Lemon H. Moses Jr., chairman of the Charles County Board of License Commissioners, said that when he called a meeting recently to discuss the problem of frequent police calls at the bar -- there have been 71 since January -- he was surprised to hear of the policy.

"If I was to come in behind someone who wasn't charged anything and then you charge me $20 -- how do you get away with that?" Moses said. He said that when he heard the idea, it struck him as "being unfair to the public."

But Moses said it wasn't the board's responsibility to decide whether it was legal or legitimate to demand a cover charge from some patrons and not others.

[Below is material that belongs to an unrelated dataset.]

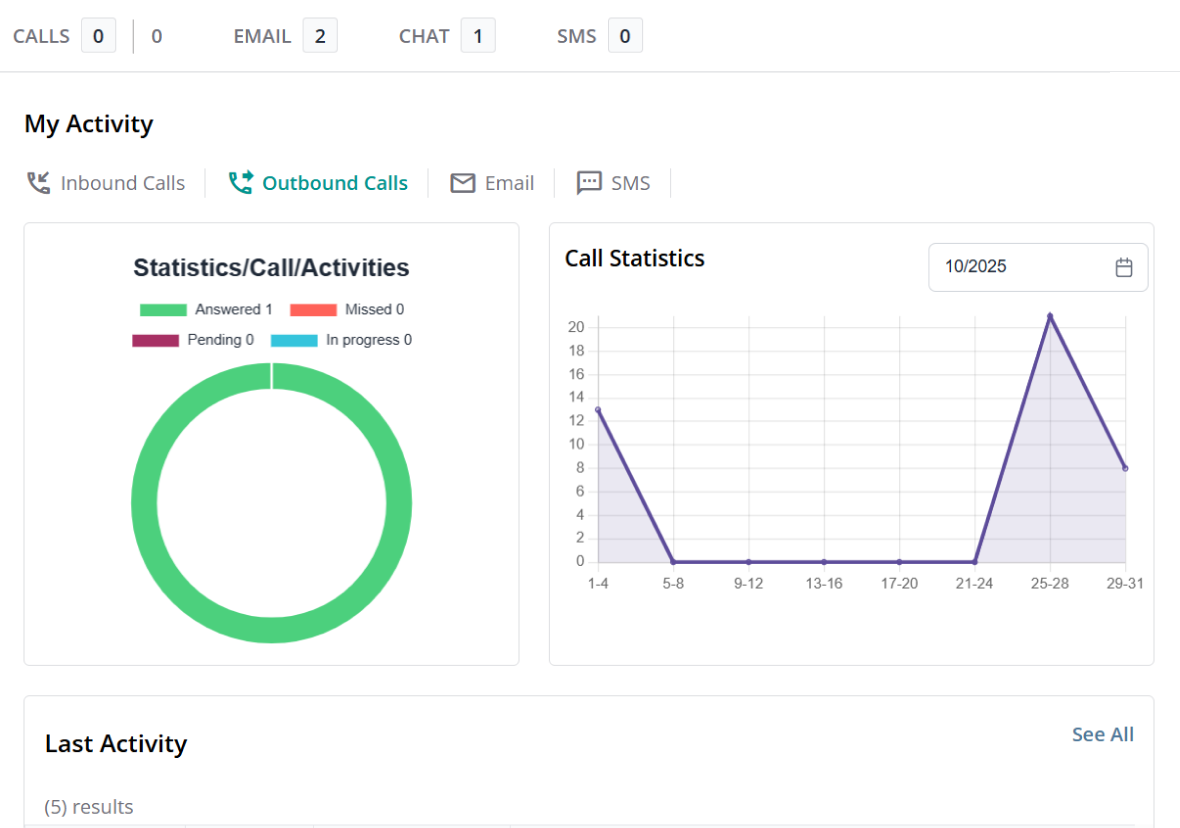Click the CHAT counter badge showing 1
Viewport: 1180px width, 828px height.
click(478, 37)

Moses said that the liquor board did suggest that the bar's owners install surveillance cameras in the parking lot and that they beef up their security. He also said that if the bar doesn't "clean up their act" by April, which is when the Tailgates liquor license is up for renewal, then "their license could be in jeopardy."

In June, after a bottle of beer was found on a table after closing time, the board fined the bar $500 and shut it down for one day, Moses said.

Bartender Nicole Beardsley said that Tailgates is a fun bar that is doing its best to maintain a pleasant atmosphere, even if it means discouraging patronage by people from other areas.

"The bottom line is that Tailgates is trying to provide a bar that anyone in Charles County, over the age of 21, can come to and have a good time while they're here," Beardsley said.